Name: Cyprichromis leptosoma
Size TankpHTemp
Origin: Lake Tanganyika (Africa)
10 cm 120 L 8.0 27C


The genus Cyprichromis (and its related genus Paracyprichromis) contains the only schooling cichlids in the world, and C. leptosoma is, for good reason, the most common. Slim and more like cyprinids than cichlids in shape (hence the two main common names: Slender and Sardine Cichlid), these gentle fish are the ideal dithers for almost any Tanganyikan community.

There's a basic breakup of this species into jumbo and non-jumbo types. The jumbos get much larger, often 18 cm for males, and generally sport pastel colors, softer purples, yellows, blues, and some black. Non-jumbos include the endlessly popular Blue Flash variety and are smaller with brighter shades of blue and yellow. In both groups, only males color up; females stay drab and sardine-like. This means that color variances between males of the same type, most often differing tail colors (usually yellow and blue) are passed on even from a group of identical males. The females lack the phenotype for either variation and may carry genes for either trait. Selecting for females could be possible, if indeed the gene is a simple one, but would be time-consuming; something along the lines of guppy breeders' work with virgin females, carefully selected males, and notebooks full of bloodlines, so one should expect both types among fry in the foreseeable future.

As with any schooling fish, numbers are important. While they can be bred in trios, for long-term success a school of at least six and ideally twelve or more members in necessary. With the more docile non-jumbos one can approach a 1:1 gender ratio but with jumbos and in smaller tanks, larger numbers of females are necessary.

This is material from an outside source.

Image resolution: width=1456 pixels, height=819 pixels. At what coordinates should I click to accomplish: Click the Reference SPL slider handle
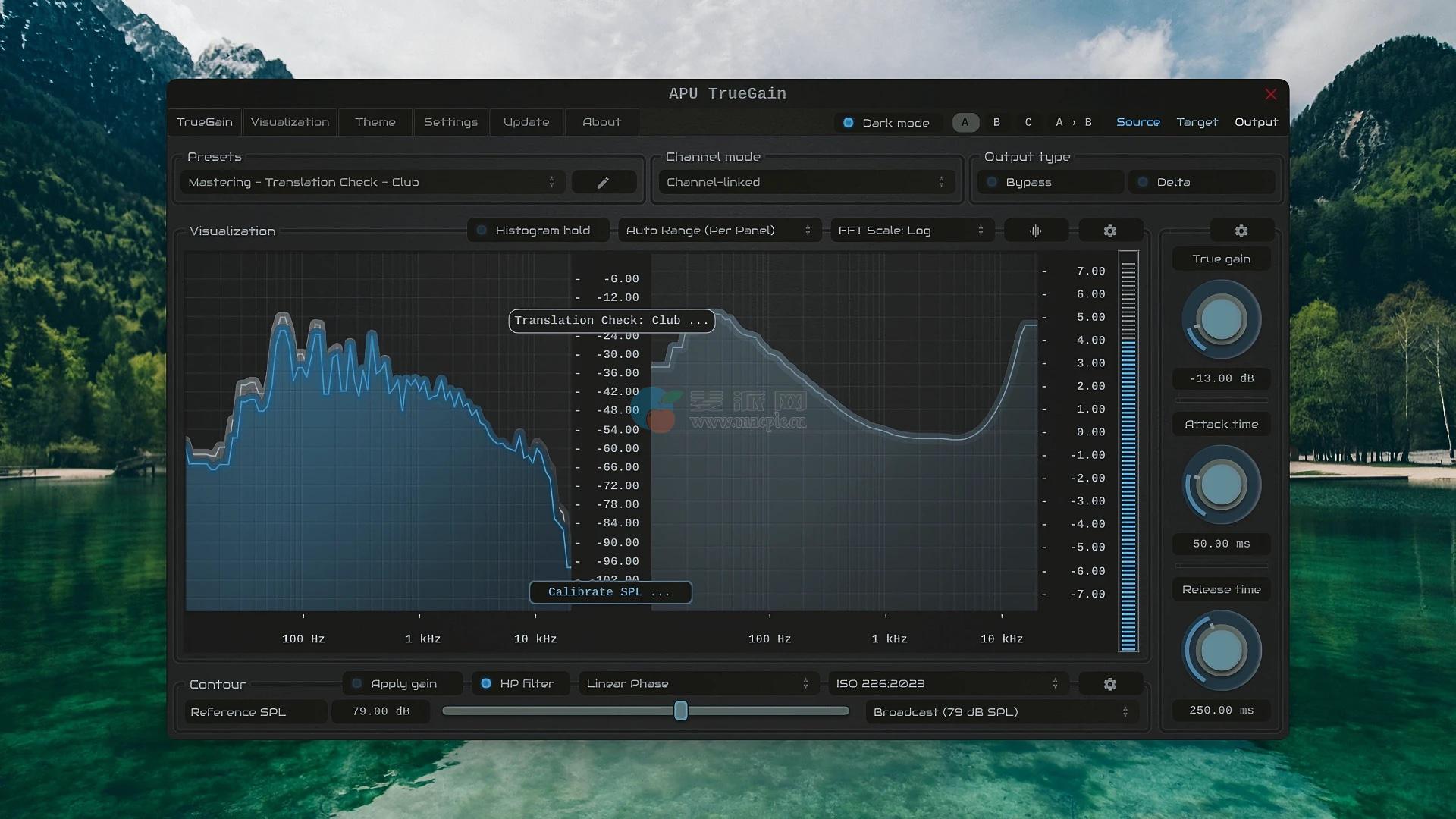(x=681, y=711)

Cyprichromis are true open-water cichlids and stake out territories in three-dimensional water, with no necessary relationship to rocks, tank walls, or other boundaries and markers. In a tall enough tank (say, 75 cm) they may take territories above each other as well as to the sides. Females, juveniles, and males without territories will school through the various territories, although subdominant jumbo males may not be allowed to do so.

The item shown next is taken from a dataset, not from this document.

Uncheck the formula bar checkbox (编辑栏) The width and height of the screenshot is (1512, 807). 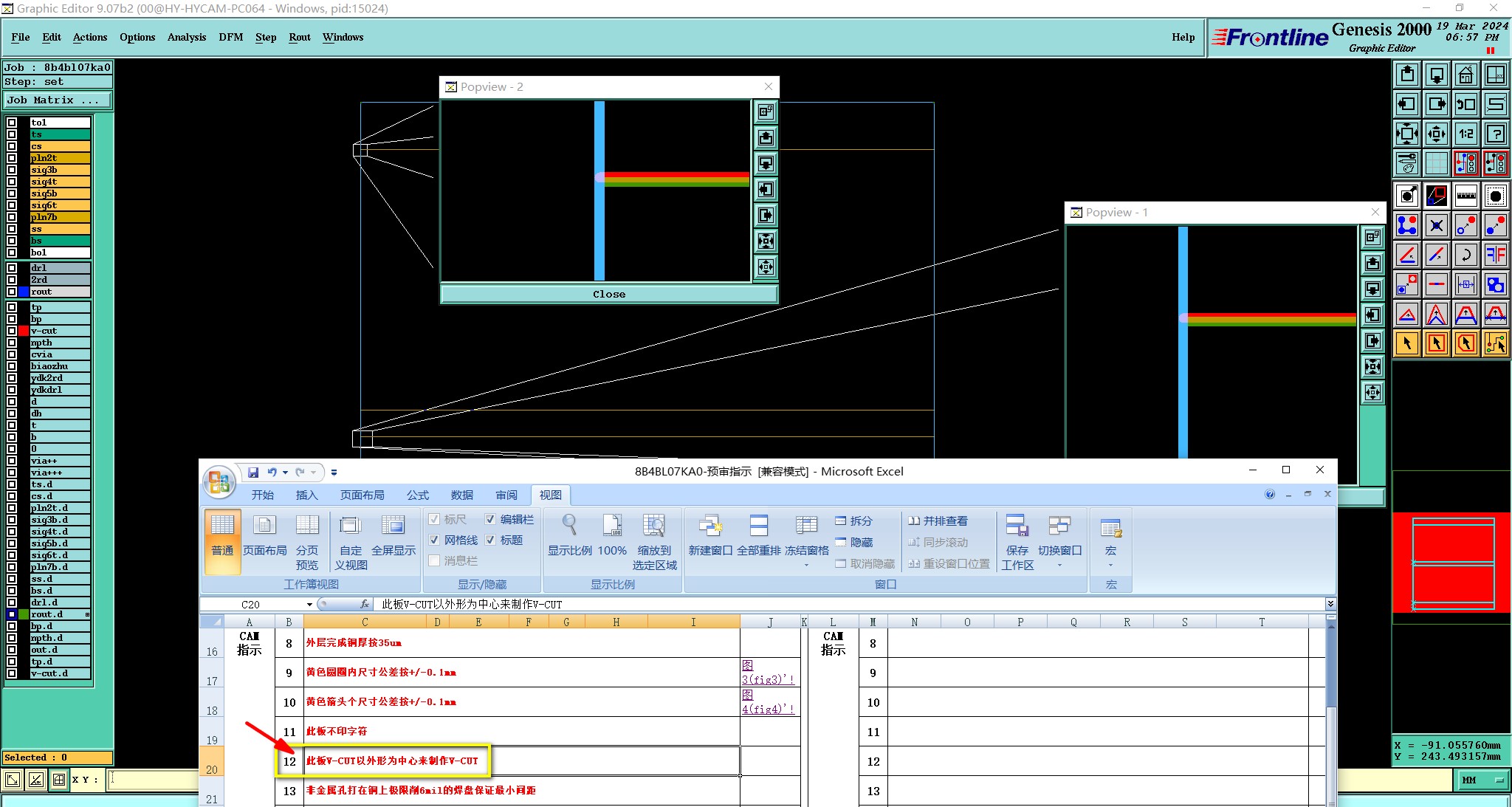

There are a number of locational varieties of the jumbo and non-jumbo cyps; it's best not to mix these, to avoid ugly hybrids and the loss of beautiful strains of fish. Jumbo/non-jumbo crosses in particular can be quite hideous.

Speaking of breeding, cyps have a fascinating spawning system. In the wild, thousands of cyps father to "lek" - the males release milt, the females eggs, and hopefully most of it gets scooped into some female's mouth to incubate. In the tank this is replicated on a smaller scale; without use of any surface, the females release eggs, allow them to be fertilized, and grab them right out of the water. Obviously, tank height should be enough to allow for all of this mid-water action; 30 cm may not be enough, especially for young, unexperienced breeders. Cyp eggs are quite large for the size of the fish, and the fry are also large, which makes raising them easier than many other Tanganyikans. The fry will hide at the surface in groups, so provide floating plants, whether real or fake.

Feeding for adults and fry can be quite similar: the ideal is a staple, supplemented heavily by live brine shrimp. If live is too much of a hassle, frozen and freeze-dried foods will work fine - daphnia, brine shrimp, or cyclops are great choices.

Provide plenty of swimming room; a 120 cm tank is a smart minimum for non-jumbos and 200 cm for jumbo varieties.

Cyps can be sensitive to shipping and difficult to find, but their beauty, fascinating breeding behavior, and use of the open water make them ideal choices for nearly any Tanganyikan tank.